:: DESCRIPTION OF THE TASK ::
Scale part of the listing, from the line with "Click the 'March" up to and including the line with "point(367,479)". Write only those lines again, requests included, with every click coordinate in the answers multiplied by 2.15 and rounded to a whole number, halves going up.

:: ENTRIES SHOWN ::
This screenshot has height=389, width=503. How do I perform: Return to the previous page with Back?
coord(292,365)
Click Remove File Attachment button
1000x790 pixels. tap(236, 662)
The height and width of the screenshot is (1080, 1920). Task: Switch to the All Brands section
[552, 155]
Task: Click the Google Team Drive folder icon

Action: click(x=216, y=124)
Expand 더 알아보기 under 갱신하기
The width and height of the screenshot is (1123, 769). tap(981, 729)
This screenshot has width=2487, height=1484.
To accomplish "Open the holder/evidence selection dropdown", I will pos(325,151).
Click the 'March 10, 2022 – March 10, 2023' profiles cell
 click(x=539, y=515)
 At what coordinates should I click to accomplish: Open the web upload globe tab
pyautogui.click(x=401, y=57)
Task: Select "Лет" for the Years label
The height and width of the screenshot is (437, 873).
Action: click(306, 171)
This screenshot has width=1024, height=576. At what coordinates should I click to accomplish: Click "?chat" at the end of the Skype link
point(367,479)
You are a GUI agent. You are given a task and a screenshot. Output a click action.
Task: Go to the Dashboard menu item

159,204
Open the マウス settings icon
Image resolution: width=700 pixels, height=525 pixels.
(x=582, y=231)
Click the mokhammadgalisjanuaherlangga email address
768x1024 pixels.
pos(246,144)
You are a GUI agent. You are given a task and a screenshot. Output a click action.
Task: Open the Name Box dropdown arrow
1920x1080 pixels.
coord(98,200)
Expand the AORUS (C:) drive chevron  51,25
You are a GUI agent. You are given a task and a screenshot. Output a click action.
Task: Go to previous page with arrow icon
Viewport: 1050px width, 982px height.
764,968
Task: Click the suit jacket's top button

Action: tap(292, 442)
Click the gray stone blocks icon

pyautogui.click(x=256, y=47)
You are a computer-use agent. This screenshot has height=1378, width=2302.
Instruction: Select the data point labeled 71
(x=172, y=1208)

:: WORKED ANSWER ::
Click the 'March 10, 2022 – March 10, 2023' profiles cell
 click(x=1159, y=1107)
 At what coordinates should I click to accomplish: Open the web upload globe tab
pyautogui.click(x=862, y=123)
Task: Select "Лет" for the Years label
The height and width of the screenshot is (437, 873).
Action: click(658, 368)
This screenshot has width=1024, height=576. At what coordinates should I click to accomplish: Click "?chat" at the end of the Skype link
point(789,1030)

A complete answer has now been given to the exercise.